"I think that everyone who took part has always been grateful for it"
About this Quote
The subtext is a familiar post-fact balm: if all parties are grateful, the outcome is implicitly justified. It’s a neat rhetorical shortcut, because gratitude reads as moral clarity without requiring specifics. The line also leans on “has always been,” a retroactive certainty that erases dissent and time’s capacity to sour experience. Memory becomes consensus; consensus becomes legitimacy.
Context matters because Fitzgerald, best known as a literary craftsman and translator, lived through decades when “taking part” could mean war work, cultural institution-building, or collaborative artistic projects that carried civic stakes. The sentence sounds like someone looking back on a collective undertaking with an editor’s instinct for understatement: no grand claims, no heroic self-mythology. Yet the understatement is its own power move.
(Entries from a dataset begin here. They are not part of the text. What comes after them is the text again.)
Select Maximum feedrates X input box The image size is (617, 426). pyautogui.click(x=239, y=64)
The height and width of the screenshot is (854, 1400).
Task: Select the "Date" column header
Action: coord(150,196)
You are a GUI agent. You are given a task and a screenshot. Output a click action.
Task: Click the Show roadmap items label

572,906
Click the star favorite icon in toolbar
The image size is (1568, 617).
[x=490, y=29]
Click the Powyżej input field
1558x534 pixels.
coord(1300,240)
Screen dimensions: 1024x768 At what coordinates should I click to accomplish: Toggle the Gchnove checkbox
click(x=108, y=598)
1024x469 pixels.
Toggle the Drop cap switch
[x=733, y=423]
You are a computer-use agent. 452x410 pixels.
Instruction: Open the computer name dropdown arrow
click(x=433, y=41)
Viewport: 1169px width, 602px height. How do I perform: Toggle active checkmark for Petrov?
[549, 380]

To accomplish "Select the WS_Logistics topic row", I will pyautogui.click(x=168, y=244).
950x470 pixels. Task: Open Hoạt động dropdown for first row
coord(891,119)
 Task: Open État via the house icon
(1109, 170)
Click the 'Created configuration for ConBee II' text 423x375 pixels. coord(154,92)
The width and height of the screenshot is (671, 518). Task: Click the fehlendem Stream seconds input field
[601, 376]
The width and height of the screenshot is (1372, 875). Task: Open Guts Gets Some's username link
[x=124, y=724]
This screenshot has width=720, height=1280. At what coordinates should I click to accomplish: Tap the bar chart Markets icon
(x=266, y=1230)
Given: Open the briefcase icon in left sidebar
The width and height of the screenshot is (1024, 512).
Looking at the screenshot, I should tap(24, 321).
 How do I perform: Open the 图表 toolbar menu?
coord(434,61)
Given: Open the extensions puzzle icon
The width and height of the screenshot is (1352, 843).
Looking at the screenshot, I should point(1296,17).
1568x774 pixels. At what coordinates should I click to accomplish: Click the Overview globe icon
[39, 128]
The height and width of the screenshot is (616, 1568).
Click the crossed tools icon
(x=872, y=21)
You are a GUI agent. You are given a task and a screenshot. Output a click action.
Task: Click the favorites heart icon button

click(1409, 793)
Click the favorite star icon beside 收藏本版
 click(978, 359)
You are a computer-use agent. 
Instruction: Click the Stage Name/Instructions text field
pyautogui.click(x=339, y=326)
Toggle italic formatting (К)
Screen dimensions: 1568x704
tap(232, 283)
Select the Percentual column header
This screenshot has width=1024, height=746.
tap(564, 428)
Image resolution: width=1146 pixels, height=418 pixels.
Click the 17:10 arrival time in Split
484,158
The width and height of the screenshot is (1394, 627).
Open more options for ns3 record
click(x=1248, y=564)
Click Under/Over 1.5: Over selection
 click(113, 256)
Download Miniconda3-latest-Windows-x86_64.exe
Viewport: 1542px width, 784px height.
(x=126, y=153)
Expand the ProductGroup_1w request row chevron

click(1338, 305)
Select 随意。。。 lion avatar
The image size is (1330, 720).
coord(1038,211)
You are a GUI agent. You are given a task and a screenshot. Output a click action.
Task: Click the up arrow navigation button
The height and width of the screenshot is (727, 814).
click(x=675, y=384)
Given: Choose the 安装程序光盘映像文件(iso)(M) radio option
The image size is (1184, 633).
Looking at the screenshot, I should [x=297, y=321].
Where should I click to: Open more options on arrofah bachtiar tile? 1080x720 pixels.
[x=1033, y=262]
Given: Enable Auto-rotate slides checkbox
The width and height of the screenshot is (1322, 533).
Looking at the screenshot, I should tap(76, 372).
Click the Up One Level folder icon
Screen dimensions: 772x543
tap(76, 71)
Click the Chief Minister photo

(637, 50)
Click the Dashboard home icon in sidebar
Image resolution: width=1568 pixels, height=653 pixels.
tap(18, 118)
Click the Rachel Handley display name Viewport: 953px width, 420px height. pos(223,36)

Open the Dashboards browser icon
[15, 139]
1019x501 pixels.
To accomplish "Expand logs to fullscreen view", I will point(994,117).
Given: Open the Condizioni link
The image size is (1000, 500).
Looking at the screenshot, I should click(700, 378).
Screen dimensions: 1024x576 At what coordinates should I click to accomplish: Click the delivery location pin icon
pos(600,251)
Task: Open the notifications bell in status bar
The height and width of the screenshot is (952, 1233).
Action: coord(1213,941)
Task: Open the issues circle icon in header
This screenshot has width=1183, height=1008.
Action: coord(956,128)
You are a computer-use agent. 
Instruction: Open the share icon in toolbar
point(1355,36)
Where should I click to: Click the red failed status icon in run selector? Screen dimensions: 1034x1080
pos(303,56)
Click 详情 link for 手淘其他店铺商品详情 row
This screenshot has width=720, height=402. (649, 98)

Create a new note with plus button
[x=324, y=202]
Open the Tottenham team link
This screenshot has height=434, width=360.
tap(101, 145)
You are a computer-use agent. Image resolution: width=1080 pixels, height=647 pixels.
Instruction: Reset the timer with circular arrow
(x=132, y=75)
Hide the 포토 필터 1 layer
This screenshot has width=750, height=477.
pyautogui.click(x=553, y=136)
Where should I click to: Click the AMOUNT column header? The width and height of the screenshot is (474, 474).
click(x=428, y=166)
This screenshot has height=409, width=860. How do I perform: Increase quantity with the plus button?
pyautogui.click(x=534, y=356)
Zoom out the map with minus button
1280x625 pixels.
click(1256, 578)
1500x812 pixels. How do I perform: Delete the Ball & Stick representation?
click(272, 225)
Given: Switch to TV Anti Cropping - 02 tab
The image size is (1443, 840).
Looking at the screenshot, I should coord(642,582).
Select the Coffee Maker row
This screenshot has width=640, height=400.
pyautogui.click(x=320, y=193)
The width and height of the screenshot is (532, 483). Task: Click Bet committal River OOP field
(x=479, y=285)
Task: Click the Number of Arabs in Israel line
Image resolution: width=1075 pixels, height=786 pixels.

By keeping the object unnamed, Fitzgerald invites readers to project their own version of the event, and then to accept the comforting premise that participation itself was enough to warrant gratitude.
Quote Details
| Topic | Gratitude |
|---|---|
| Source | Help us find the source |
| Cite |
Citation Formats
APA Style (7th ed.)
Fitzgerald, Robert. (2026, January 16). I think that everyone who took part has always been grateful for it. FixQuotes. https://fixquotes.com/quotes/i-think-that-everyone-who-took-part-has-always-129083/
Chicago Style
Fitzgerald, Robert. "I think that everyone who took part has always been grateful for it." FixQuotes. January 16, 2026. https://fixquotes.com/quotes/i-think-that-everyone-who-took-part-has-always-129083/.
MLA Style (9th ed.)
"I think that everyone who took part has always been grateful for it." FixQuotes, 16 Jan. 2026, https://fixquotes.com/quotes/i-think-that-everyone-who-took-part-has-always-129083/. Accessed 10 Feb. 2026.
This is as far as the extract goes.